··· GIVEN RECORDS ···
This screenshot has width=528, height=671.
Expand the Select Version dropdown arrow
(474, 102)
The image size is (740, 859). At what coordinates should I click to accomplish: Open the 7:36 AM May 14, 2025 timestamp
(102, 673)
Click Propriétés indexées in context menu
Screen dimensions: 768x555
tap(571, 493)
···
··· GIVEN RECORDS ···
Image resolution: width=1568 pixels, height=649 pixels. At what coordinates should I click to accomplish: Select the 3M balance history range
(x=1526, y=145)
···
··· GIVEN RECORDS ···
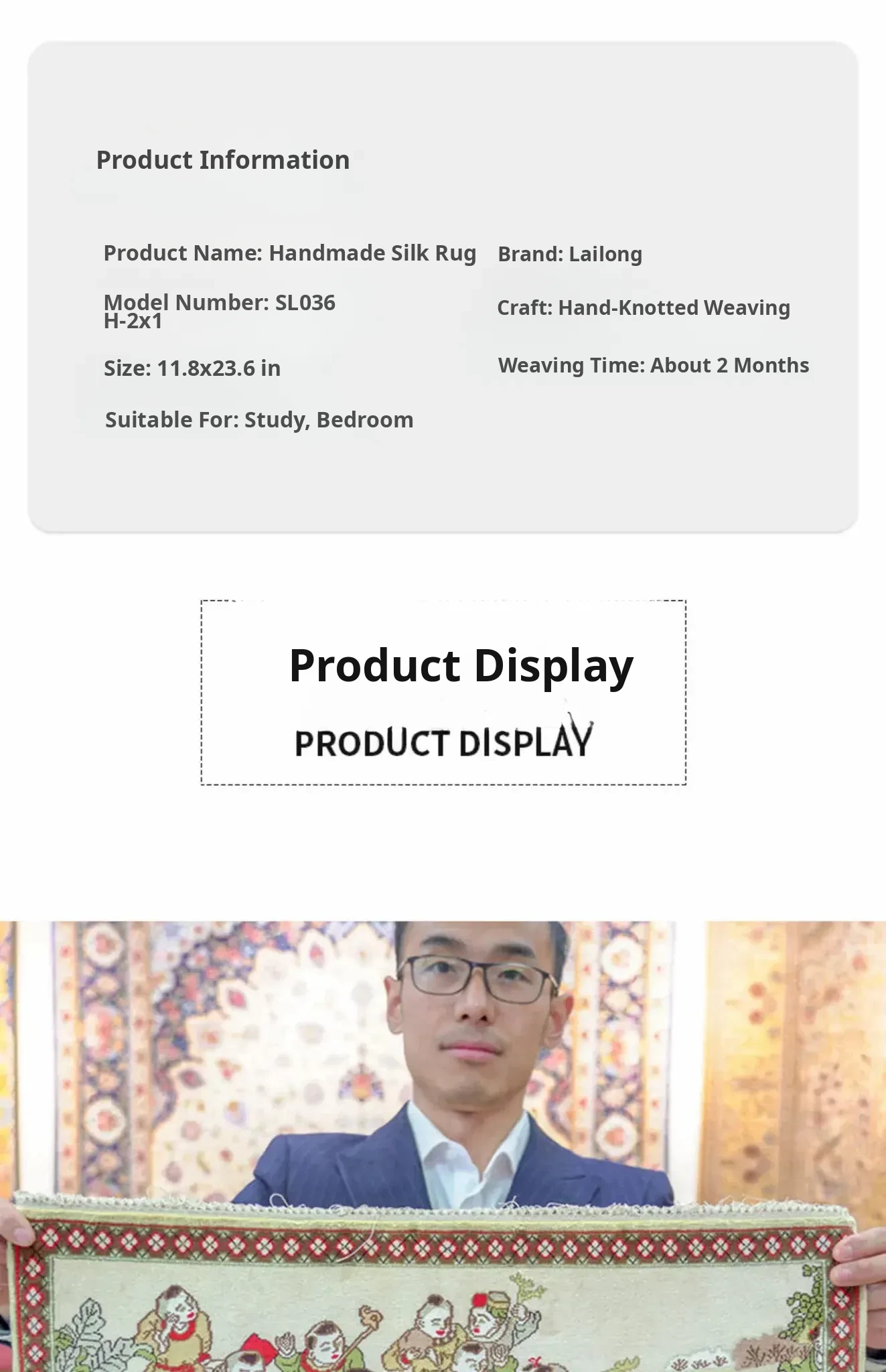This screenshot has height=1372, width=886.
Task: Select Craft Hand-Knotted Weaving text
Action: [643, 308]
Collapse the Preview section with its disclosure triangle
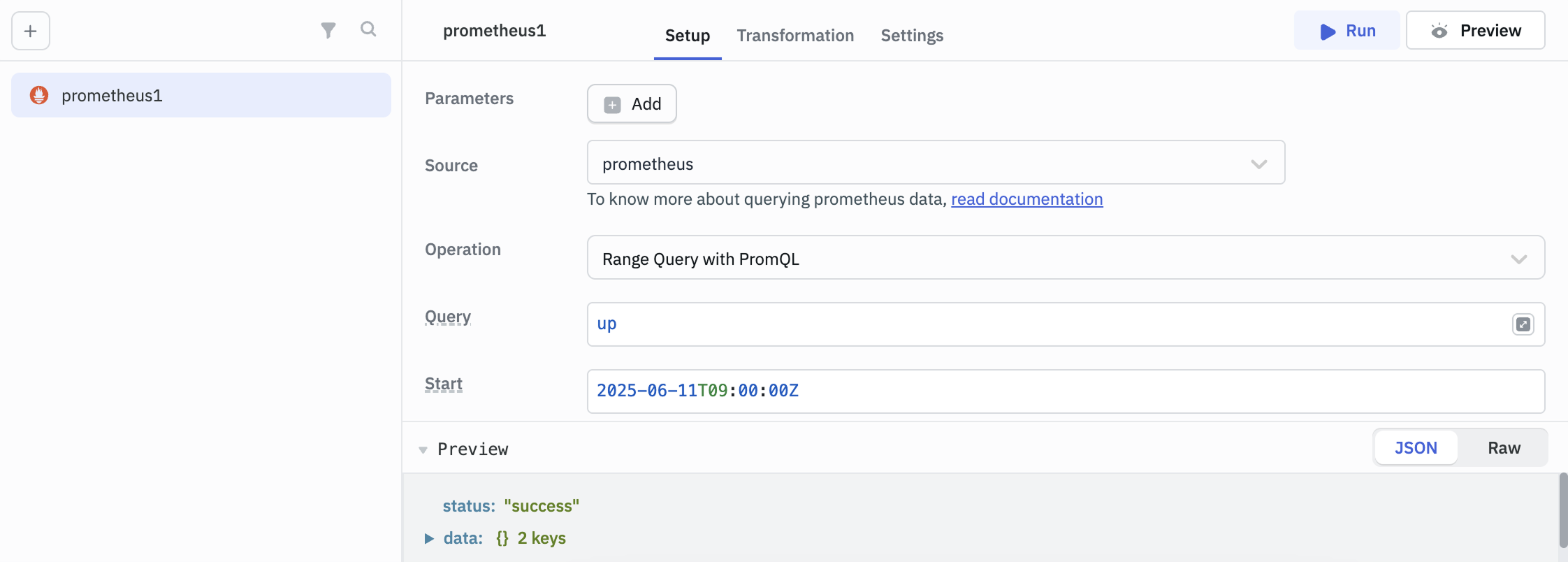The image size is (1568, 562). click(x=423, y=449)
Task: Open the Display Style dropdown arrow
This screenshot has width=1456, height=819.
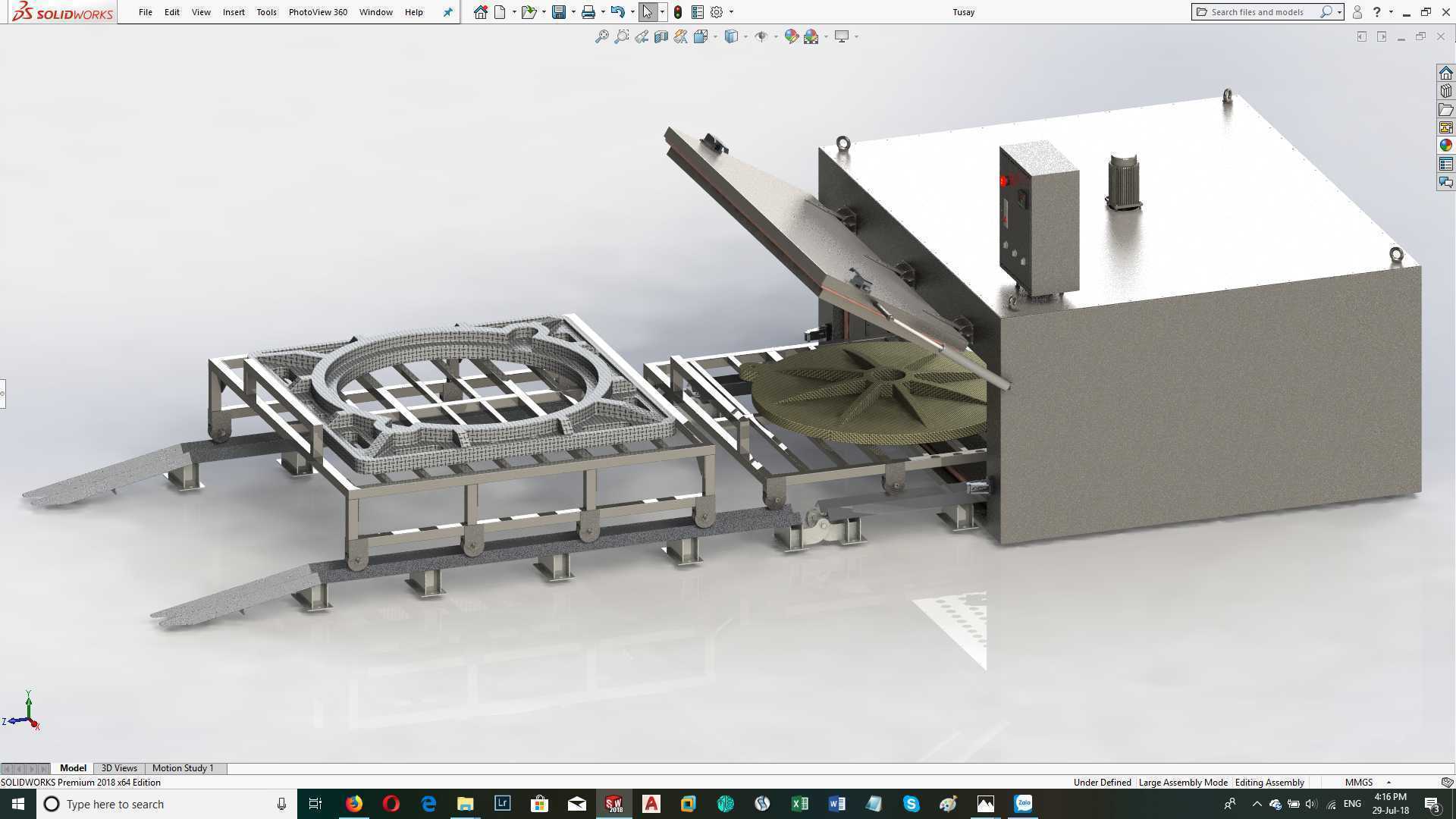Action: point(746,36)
···
[WHAT YOU NEED TO DO] Only one stretch of the data above is needed. Restate it word for word, from the line containing "This screenshot has width=528, height=671." through the line containing "Click Propriétés indexées in context menu", both ends included.

[RESULT FOR THIS TASK]
This screenshot has width=528, height=671.
Expand the Select Version dropdown arrow
(474, 102)
The image size is (740, 859). At what coordinates should I click to accomplish: Open the 7:36 AM May 14, 2025 timestamp
(102, 673)
Click Propriétés indexées in context menu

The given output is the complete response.